2020-01-08 Thread Didier 'OdyX' Raboud
Le mercredi, 8 janvier 2020, 16.33:28 h CET Daniel Leidert a écrit :
> Am Mittwoch, den 08.01.2020, 15:36 +0100 schrieb Philipp Kern:
> > I think there needs to be a sensible choice for *periodic jobs* that we
> > should document as the default unless there is a reason to use something
> > else. It does not need to be cron, though.
> 
> Then go the appropriate way. Get a resolution if the Debian project is ok
> with the new default (…)

We _literally_ just passed a resolution [0] saying:
> Packages may use any systemd facility at the package maintainer's
> discretion, provided that this is consistent with other Policy requirements 
> (…)

Policy says conffile changes must not be overriden; not that their meaning or 
semantics can never change.

> If there is such a resolution: Change the default for new
> installations and leave existing installations a choice.

Philip's proposal at <87eewah0ws@hands.com> ( modify the shipped /etc/
default/spamassassin so that hosts with changes get a prompt; and others just 
start using the systemd timers) seems like a very nice strategy that seem to 
cover your needs.

Cheers,
OdyX

[0] https://www.debian.org/vote/2019/vote_002#textb




Re: migration from cron.daily to systemd timers

2020-01-08 Thread Matthew Woodcraft

Russ Allbery wrote:

The one exception I can think of is if someone really wants to
customize the [spamassassin daily] job. That can be a little more
tedious to do with timer units. Right now, I think there's a bunch of
logic in the /etc/cron.daily script that someone could in theory
change.
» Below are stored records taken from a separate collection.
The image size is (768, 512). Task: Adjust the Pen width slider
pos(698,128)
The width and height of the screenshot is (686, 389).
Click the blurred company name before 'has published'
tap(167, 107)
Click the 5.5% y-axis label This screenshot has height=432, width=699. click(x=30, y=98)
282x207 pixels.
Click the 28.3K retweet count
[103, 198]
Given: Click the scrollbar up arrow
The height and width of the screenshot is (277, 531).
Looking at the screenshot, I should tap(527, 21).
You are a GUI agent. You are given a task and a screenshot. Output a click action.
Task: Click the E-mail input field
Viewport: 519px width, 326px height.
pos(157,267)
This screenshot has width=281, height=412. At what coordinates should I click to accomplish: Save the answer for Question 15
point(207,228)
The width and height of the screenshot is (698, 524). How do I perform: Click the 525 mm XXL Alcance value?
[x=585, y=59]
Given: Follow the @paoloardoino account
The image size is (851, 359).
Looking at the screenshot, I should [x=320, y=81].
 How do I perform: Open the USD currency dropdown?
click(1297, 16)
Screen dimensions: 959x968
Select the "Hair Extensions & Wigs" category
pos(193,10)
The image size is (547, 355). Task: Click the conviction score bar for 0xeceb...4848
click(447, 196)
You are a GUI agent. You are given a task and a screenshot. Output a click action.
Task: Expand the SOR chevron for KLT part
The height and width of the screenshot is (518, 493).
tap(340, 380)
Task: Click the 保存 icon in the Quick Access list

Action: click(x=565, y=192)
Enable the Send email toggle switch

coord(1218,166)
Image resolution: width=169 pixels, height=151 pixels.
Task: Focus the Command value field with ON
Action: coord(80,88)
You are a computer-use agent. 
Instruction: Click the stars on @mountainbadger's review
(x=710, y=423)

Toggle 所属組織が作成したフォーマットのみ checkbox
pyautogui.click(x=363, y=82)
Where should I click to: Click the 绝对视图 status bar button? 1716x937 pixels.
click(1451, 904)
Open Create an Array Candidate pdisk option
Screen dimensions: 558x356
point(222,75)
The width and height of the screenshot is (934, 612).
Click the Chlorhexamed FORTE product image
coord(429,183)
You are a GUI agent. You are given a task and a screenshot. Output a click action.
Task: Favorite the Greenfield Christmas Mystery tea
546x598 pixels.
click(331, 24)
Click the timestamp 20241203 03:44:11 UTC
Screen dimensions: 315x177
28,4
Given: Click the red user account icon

But I'm not sure how often that happens or how useful that
would be.


I've modified that script in the past, to add third-party rule sources.

As far as I can see, in the current packaging if you wanted to do that
the simplest way would still be to modify that script.

Though I don't know if there are any useful third-party rule sources
these days.

-M-



Re: migration from cron.daily to systemd timers

2020-01-08 Thread Noah Meyerhans
On Wed, Jan 08, 2020 at 11:25:56AM -0800, Russ Allbery wrote:
> > As a third party with no particular ax to grind on this, I do wonder
> > what the advantage is to adding another mechanism for this particular
> > use case, given the need to somehow handle upgrades involving an
> > existing (presumably working?) solution.
> 
> Timer units allow the administrator to easily enable and disable them
> without mucking around with changing configuration files and then dealing
> with merging changes to configuration files.  (I just had to deal with
> this with a spamassassin upgrade as part of upgrading to the latest
> stable.)  They also handle suspended systems, time changes, and other
> related things better than cron jobs (anacron helps with some of that, of
> course).

It's also quite a bit easier for an admin to adjust the period of a
systemd timer than it is for a cron.daily script.

cron.daily scripts are also run serially.  The random delayed start
feature that the spamassassin job uses to reduce load on the sa-update
servers doesn't really play nicely with this, as it ends up delaying the
start of subsequent jobs for no good reason.  We could avoid this with
cron.d, and as has been pointed out elsewhere in this thread, that might
be desirable anyway, but that's still a migration that is going to be
visible to administrators.  IMO the migration to systemd timers can be
done more smoothly, so it's still preferable.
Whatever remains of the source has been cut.